• [Page text]:
Can A Mouse Own A Dog?

mickeymouse.jpgI wish I could include a couple of Disney drawings to illustrate this article, but alas, I fear they would send me to the hoosegow for copyright infringement. The big companies are very down on using their depictions even in the interest of science, which this article clearly is…

The title of this article, as you may have noted, is Can A Mouse Own A Dog? Is this such an unreasonable question? I submit to you the idea that Disney’s Mickey Mouse owns a dog named Pluto. And so we have the unique situation wherein a mouse has a dog as a pet. Now think about this: Mickey would either have to be the biggest mouse in the history of the earth, or Pluto would have to be the size of a small radish. Which is it?

Source data:
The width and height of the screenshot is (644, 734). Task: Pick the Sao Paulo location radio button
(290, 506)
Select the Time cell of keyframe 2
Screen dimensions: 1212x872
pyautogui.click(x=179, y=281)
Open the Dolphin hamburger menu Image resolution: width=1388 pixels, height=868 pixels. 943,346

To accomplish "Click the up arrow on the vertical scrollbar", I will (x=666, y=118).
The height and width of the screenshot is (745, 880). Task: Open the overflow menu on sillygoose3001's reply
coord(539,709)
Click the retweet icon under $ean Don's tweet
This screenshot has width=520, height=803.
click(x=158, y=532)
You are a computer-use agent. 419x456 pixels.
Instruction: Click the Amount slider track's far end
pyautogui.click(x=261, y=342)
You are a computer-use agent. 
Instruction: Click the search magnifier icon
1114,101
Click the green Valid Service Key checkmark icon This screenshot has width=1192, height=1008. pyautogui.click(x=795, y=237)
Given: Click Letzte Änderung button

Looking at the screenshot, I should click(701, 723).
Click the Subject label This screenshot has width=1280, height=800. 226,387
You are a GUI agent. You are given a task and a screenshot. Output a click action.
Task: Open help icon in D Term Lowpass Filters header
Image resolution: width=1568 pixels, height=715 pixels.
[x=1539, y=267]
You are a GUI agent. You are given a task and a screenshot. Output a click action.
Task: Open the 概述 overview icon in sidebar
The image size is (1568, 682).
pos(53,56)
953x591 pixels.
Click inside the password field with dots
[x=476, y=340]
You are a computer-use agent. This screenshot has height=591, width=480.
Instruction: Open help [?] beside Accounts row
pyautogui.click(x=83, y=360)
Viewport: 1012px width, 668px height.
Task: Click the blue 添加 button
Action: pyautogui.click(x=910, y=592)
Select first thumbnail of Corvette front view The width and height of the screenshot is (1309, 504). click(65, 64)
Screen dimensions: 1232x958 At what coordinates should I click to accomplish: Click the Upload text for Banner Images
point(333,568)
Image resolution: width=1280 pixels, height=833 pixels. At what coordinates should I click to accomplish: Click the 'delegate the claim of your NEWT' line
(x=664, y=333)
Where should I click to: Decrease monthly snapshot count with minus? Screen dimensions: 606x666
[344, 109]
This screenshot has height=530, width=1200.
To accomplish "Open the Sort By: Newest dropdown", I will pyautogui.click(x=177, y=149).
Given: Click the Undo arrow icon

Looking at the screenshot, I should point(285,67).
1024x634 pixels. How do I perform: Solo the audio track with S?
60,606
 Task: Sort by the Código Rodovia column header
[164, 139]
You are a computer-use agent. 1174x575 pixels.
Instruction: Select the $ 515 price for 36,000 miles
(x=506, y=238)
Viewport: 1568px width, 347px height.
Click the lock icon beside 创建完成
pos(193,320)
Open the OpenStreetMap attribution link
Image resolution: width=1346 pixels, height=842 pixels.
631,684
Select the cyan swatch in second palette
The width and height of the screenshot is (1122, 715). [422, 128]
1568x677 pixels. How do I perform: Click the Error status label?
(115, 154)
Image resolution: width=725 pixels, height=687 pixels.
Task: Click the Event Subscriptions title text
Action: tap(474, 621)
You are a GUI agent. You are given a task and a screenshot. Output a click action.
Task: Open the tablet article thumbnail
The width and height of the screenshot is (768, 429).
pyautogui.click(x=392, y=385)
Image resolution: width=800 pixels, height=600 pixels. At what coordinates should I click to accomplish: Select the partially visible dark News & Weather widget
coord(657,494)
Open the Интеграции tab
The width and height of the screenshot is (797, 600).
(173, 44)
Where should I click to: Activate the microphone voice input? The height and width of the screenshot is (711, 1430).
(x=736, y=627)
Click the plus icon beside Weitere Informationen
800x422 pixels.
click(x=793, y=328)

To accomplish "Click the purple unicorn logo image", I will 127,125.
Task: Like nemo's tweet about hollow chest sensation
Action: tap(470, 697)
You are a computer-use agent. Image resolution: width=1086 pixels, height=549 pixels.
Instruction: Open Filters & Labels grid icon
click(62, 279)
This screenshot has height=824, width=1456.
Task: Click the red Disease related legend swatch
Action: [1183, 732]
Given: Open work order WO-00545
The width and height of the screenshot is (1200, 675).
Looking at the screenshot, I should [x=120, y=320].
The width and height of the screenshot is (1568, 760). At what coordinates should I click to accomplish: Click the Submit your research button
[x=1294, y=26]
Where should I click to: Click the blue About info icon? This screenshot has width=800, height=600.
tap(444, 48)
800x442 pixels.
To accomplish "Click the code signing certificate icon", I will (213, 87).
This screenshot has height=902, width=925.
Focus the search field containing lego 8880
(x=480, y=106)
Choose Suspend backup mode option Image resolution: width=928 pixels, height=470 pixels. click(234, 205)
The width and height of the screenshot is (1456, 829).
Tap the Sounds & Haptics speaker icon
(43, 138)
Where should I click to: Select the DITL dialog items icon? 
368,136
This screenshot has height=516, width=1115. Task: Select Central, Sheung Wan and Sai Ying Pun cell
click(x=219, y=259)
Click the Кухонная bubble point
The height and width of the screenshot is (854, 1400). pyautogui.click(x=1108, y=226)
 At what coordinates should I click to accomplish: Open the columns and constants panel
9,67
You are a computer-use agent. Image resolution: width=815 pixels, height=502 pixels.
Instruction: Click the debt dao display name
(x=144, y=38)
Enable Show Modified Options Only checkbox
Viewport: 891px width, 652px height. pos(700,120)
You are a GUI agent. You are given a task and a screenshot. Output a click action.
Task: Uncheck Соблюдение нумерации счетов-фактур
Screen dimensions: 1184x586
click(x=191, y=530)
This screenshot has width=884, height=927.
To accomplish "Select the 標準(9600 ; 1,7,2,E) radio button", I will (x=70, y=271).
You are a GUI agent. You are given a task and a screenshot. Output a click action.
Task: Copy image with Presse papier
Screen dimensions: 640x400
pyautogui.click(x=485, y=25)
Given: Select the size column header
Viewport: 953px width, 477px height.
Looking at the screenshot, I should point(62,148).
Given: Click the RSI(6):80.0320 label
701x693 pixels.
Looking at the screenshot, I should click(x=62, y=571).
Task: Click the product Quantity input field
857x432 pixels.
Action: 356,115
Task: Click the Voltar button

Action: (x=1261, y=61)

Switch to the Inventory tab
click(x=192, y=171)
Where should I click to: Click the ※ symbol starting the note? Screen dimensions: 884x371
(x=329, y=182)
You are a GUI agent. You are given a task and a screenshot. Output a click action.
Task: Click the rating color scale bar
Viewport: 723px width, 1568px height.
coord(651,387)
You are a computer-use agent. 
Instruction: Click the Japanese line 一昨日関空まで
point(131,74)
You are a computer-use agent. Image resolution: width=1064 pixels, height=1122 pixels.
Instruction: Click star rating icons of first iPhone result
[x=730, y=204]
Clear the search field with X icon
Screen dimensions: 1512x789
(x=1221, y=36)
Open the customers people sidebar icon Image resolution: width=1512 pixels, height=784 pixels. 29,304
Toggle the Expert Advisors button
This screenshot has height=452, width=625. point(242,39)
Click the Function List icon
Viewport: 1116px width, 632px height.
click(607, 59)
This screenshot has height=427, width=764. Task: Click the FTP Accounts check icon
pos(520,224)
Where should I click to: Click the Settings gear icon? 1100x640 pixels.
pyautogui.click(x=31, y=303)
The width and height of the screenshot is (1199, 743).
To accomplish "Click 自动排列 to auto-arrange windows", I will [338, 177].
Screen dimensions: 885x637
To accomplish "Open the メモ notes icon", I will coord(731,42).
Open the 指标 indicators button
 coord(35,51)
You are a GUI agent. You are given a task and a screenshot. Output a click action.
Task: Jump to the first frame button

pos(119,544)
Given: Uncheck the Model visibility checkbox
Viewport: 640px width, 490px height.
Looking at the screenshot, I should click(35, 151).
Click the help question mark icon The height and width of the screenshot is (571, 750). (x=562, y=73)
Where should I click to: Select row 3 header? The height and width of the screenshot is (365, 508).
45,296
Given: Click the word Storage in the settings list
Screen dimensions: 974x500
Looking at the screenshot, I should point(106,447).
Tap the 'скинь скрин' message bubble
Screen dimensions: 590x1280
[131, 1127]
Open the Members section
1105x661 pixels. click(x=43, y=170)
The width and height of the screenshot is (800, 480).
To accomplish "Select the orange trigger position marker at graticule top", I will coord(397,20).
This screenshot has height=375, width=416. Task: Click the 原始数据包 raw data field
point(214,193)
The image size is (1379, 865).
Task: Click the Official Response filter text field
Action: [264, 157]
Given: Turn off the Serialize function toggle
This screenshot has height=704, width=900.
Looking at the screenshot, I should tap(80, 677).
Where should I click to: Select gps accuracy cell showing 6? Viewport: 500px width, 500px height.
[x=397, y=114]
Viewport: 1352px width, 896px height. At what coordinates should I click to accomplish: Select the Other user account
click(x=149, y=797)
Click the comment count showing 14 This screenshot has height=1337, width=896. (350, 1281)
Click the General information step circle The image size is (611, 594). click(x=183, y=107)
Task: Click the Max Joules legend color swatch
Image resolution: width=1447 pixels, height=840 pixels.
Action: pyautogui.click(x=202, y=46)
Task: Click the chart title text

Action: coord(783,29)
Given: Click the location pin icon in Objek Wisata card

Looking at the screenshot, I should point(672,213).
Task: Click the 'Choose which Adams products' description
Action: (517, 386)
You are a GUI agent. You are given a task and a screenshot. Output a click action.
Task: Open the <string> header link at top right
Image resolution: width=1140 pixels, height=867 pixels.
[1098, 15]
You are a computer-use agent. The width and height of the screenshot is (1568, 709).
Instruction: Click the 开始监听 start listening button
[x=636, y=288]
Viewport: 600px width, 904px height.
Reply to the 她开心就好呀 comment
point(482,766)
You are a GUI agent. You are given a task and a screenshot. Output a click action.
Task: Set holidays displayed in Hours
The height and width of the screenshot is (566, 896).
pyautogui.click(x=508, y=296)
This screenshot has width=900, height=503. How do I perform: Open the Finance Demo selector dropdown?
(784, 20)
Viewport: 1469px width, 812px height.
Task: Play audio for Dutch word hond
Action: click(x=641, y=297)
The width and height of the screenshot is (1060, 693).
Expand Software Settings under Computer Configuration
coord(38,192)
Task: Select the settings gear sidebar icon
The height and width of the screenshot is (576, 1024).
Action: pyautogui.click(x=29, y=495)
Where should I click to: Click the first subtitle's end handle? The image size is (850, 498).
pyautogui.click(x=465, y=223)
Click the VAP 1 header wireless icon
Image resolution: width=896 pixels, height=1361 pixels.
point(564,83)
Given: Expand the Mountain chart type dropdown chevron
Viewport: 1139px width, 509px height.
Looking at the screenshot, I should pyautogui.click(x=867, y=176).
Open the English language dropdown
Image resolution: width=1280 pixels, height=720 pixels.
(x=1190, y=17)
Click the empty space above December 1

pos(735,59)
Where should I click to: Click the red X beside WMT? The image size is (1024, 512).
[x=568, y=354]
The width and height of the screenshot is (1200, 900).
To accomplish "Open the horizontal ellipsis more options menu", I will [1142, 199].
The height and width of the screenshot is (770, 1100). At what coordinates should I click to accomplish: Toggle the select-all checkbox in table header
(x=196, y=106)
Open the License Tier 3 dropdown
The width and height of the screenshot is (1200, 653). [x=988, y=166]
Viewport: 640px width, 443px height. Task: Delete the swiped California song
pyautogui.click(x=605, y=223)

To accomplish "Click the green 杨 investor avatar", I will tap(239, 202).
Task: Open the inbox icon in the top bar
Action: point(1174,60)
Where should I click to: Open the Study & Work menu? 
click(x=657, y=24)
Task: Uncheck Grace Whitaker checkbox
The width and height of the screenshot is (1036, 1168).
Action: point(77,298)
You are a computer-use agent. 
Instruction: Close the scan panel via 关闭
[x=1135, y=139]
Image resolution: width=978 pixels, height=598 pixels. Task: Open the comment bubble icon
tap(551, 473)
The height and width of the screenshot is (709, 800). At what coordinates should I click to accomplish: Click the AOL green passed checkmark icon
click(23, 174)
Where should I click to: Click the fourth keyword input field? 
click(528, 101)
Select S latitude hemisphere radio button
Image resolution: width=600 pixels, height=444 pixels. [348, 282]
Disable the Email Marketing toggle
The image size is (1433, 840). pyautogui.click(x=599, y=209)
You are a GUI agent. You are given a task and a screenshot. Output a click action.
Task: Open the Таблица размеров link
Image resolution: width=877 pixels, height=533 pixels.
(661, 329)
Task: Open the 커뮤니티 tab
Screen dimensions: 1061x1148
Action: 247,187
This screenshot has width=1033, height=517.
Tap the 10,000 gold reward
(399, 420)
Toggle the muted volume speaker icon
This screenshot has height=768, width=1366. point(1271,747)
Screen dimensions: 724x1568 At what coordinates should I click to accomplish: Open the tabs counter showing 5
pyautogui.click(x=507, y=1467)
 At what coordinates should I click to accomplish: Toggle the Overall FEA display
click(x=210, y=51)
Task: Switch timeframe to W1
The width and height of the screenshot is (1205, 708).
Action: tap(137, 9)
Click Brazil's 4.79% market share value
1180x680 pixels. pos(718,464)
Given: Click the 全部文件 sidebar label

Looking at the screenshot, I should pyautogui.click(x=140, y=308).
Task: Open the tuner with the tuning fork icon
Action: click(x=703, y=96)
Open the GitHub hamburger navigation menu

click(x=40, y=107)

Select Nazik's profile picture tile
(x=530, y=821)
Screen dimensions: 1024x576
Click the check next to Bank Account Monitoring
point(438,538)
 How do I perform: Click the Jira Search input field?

• [What to do]:
Write the next part of the article on whether a mouse can own a dog, picking up after its final sentence, "Which is it?"

• [Result of the exercise]:
I have often seen, in books and films, Mickey Mouse taking Pluto for a walk. Mickey has complete control over the leash, and Pluto looks pretty strong. Mickey speaks in a very high, squeaky voice, which one veterinarian told me, “sounds to a dog like a metal ball thrown into a steel drum.” Poor dog. Poor us, listening to this squeaky voice. The original Mickey voice, by the way, was done by Disney himself. If you are taking enough drugs, you can thoroughly enjoy listening to Mickey speak in the movie Steamboat Willie. It’s fun entertainment for the whole family, but put your dog outside where it’s safe for his ears.

How did Disney come up with the idea of a mouse owning a dog? How did he achieve acceptance for this outlandish act that makes biologists stand on their heads in an effort to bring more blood to their brains to figure out the conundrum? A mouse with a dog as a pet? Preposterous! I’ve been thinking about this for years and have not yet come up with an explanation.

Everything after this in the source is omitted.